The Wall Street Journal pointed out several more names and added this context about cyber crime as the wave of the future:
Cybercrime has been a growing concern for prosecutors in the U.S. and around the world in the past few years as hacking groups have become more brazen in their infiltrations of government websites and secure financial systems. Hacking groups have been successful in carting away millions of dollars in just a matter of hours with little more than a computer and a handful of stolen card numbers.
“This type of crime is the cutting edge,” said Paul Fishman, the U.S. attorney in New Jersey. “Those who have the expertise and the inclination to break into our computer networks threaten our economic well-being, our privacy and our national security. And this case shows there is a real practical cost because these types of frauds increase the costs of doing business for every American consumer, every day.”
The indictment says members of the conspiracy “scouted” potential victims, including visiting retail stores in 2007 and in 2008 to identify their payment-processing systems. In other cases, the indictment alleges, the hackers installed software on the corporate computer systems so that they could create so-called back doors giving them access to the systems at a later date.
The indictment says the hackers would get large amounts of data from the corporate computers and then sell the information. Prices ranged from about $10 for each stolen American credit-card number, $50 for each European number and $15 for the Canadian variety.
The scheme unveiled on Thursday allegedly targeted computer systems at a variety of companies, including Nasdaq, French retailer Carrefour, J.C. Penney, 7-Eleven Inc., JetBlue Airways Corp. and a Jordan company that processed payments for merchants using Visa Inc.’s network. Dow Jones Inc., a unit of News Corp. and the publisher of The Wall Street Journal, also was an alleged victim of the scheme, in 2009, according to the indictment.
The New York Times story offered details of what was stolen from a couple of companies, citing the indictments:
The attacks underscore the broader threat that hacking poses to a financial system that is almost entirely reliant on networked communications.
In the Nasdaq case, Mr. Kalinin is accused of hacking into the servers used by the exchange. From November 2008 through October 2010, he installed malicious software, or malware, on servers that allowed him to delete, change or steal data, according to the indictment unsealed on Thursday. The infected servers did not include the platform for securities trading.
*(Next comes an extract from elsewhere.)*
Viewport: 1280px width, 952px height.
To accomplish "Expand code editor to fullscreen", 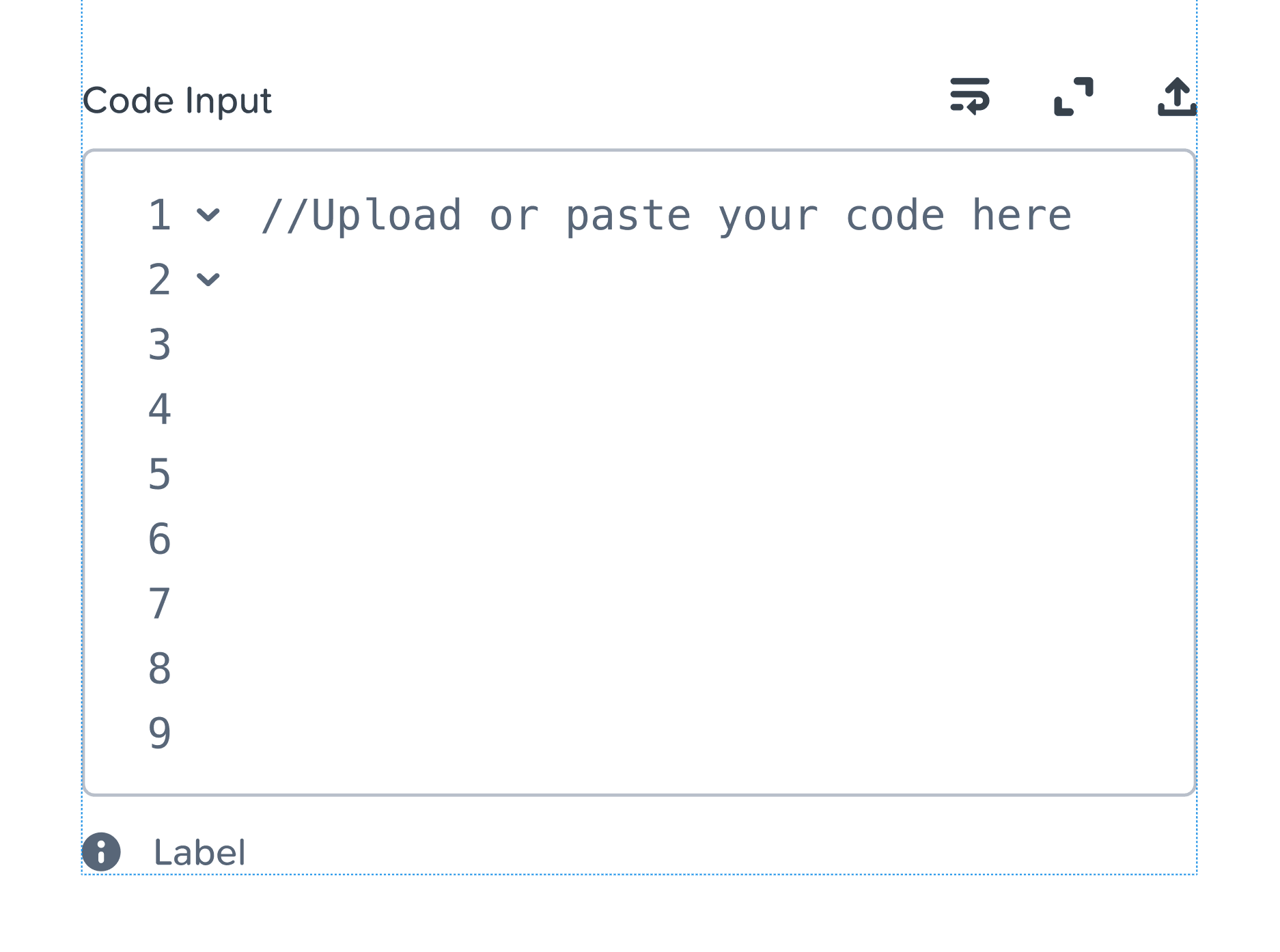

In a separate indictment also unsealed in federal court in New York, Mr. Kalinin and another Russian, Nikolay Nasenkov, who is also at large, are accused of conducting a scheme to steal bank account information and use it to withdraw millions of dollars from the victims’ bank accounts. From December 2005 through November 2008, the two men hacked into computer systems and stole information from banks including Citibank and PNC Bank, according to the indictment.
In January 2006, the personal identification numbers for hundreds of customer accounts were compromised by a cyberattack on PNC Bank’s online banking Web site, the indictment said. Mr. Nasenkov supplied stolen account information to co-conspirators who, in turn, used it to encode blank A.T.M. cards and withdraw $1.3 million from victims’ accounts.
While all these details are interesting, I would have liked to see some mention of the reputation risk that cyberattacks pose, especially to banks and financial institutions. It’s a topic that many large firms spend considerable time and resources trying to offset and solve, but not something that is written about often.
It’s an important angle that should be covered more, especially as large companies grabble with the problem of remaining profitable and staying one step ahead of cyber criminals.